SLA Part 4: Behaviourism and Mentalism

The Shift From a Behaviourist to a Cognitivist View of SLA

Before proceeding with the review of SLA, I need to recap the story so far, in order to highlight the difference between two contradictory epistemologies. I do so for two reasons. Firstly, we are seeing a return to behaviourism in the guise of increasingly popular, and increasingly misinterpreted, usage-based theories of language learning such as emergentism. The epistemological underpinnings of these theories are rarely mentioned, particularly by ELT teacher trainers who either clumsily endorse them or airily dismiss them. Secondly, it gives me an opportunity to restate the implications of the shift to a more cognitive view of the SLA process.


Behaviourism has much in common with logical positivism, the most spectacularly misguided movement in the history of philosophy. Chasing the chimera of absolute truth, the logical positivists, most famously, those in the Vienna Circle formed in the early 1920s, had as their goal nothing less than to clean up language and put science on a sure empirical footing. The mad venture they embarked on didn’t last long – it was all over before the second world war broke out, leaving a legacy of unusually unpleasant academic in-fighting behind it.

But behaviourism has a much longer history. It began with the 1913 work of pioneering American psychologist John B. Watson, and went on when B.F. Skinner took over after WW2. Watson was influenced by the work of Pavlov (1897) and Bekhterev (1896) on conditioning of animals, but later was much taken by the works of two stars of the logical positivist movement, namely Mach (1924) and Carnap (1927) from the Vienna School, under whose influence he attempted to make psychological research “scientific”, by using only “objective procedures”, such as laboratory experiments which were designed to establish statistically significant results. Watson formulated a stimulus-response theory of psychology according to which all complex forms of behaviour are explained in terms of simple muscular and glandular elements that can be observed and measured.  No mental “reasoning”, no speculation about the workings of any “mind”, were allowed. Thousands of researchers adopted this methodology, and from the end of the first world war until the 1950s an enormous amount of research on learning in animals and in humans was conducted under this strict empiricist regime.

In 1950 behaviourism could justly claim to have achieved paradigm status, and at that moment, B.F. Skinner became its new champion.  Skinner’s contribution to behaviourism was to challenge the stimulus-response idea at the heart of Watson’s work and replace it by a type of psychological conditioning known as reinforcement (see Skinner, 1957, and Toates and Slack, 1990).  Important as this modification was, it is Skinner’s insistence on a strict empiricist epistemology, and his claim that language is learned in just the same way as any other complex skill is learned, by social interaction, that is important here.

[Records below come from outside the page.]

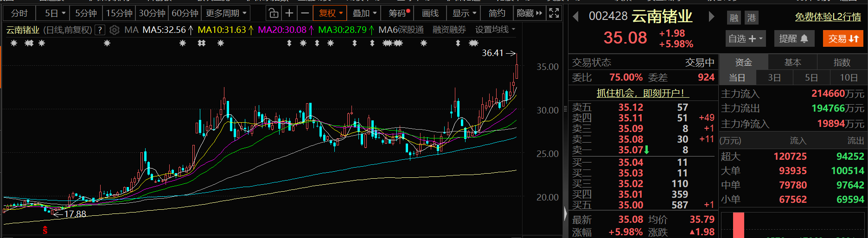Image resolution: width=868 pixels, height=238 pixels.
Task: Toggle the 港 Hong Kong connect badge
Action: [752, 18]
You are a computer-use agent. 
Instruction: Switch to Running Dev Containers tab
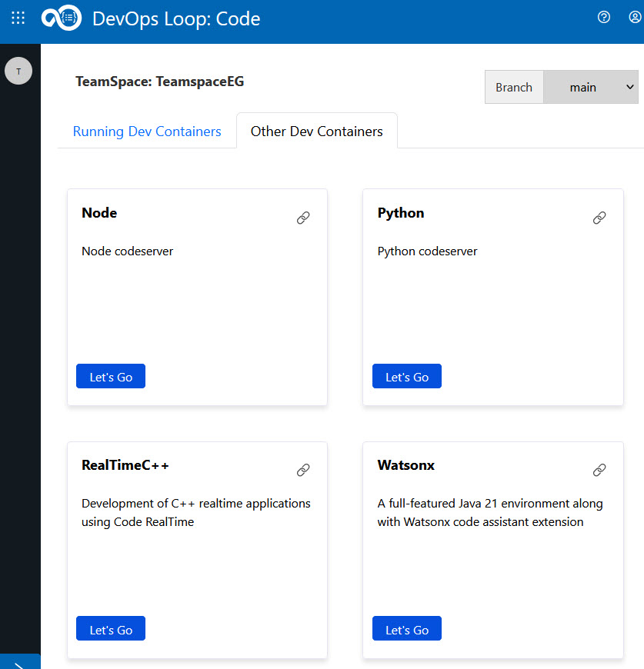pyautogui.click(x=147, y=131)
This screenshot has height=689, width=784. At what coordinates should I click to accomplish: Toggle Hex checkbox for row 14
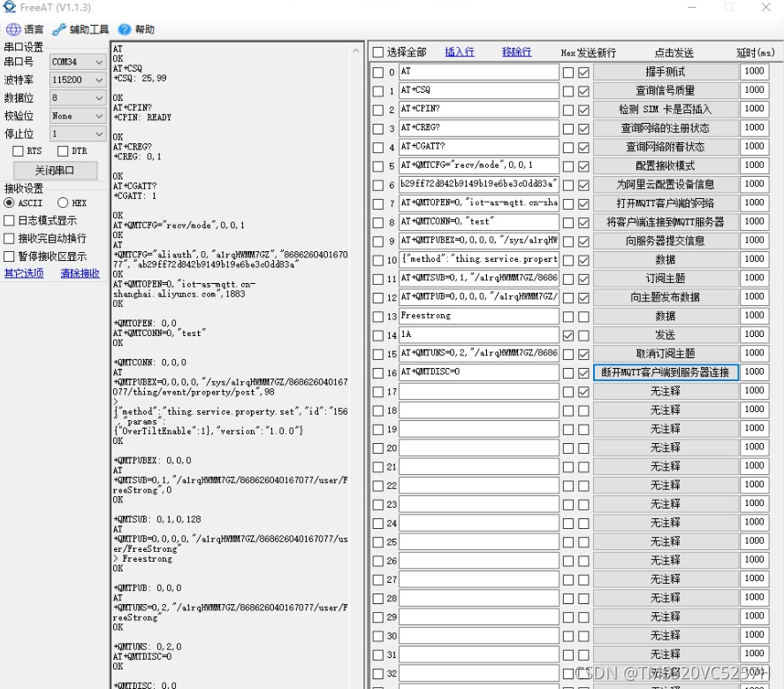coord(568,335)
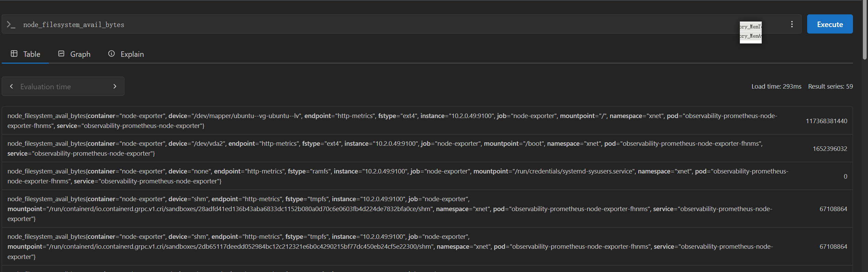The image size is (868, 272).
Task: Click the small white overlay thumbnail in query bar
Action: 750,33
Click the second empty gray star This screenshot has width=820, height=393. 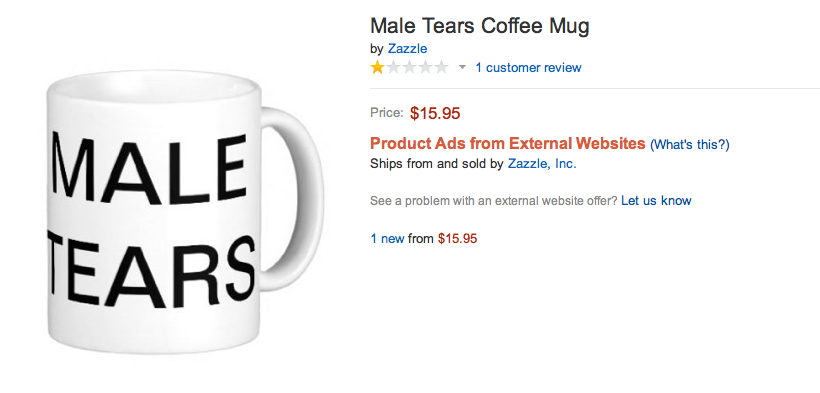point(393,68)
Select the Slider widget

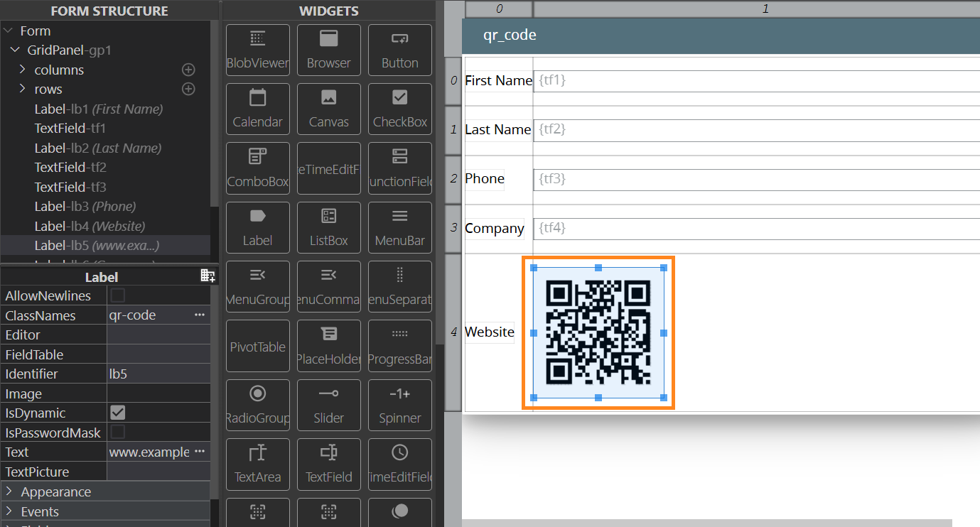328,405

The strictly empiricist epistemology of  behaviourism outlaws any talk of mental structure or of internal mental states. While it’s perfectly OK to talk about these things in every day parlance, they have no place in scientific discourse. Strictly speaking –  which is how scientists, including psychologists should speak – there is no such thing as the mind, and there is no sense (sic) in talking about feelings or any other stuff that can’t be observed by appeal to the senses. Behaviourism sees psychology as the science of behaviour, not the science of mind. Behaviour can be described and explained without any ultimate reference to mental events or to any internal psychological processes. The sources of behaviour are external (in the environment), not internal (in the mind). If mental terms or concepts are used to describe behaviour, then they must be replaced by behavioural terms or paraphrased into behavioural concepts.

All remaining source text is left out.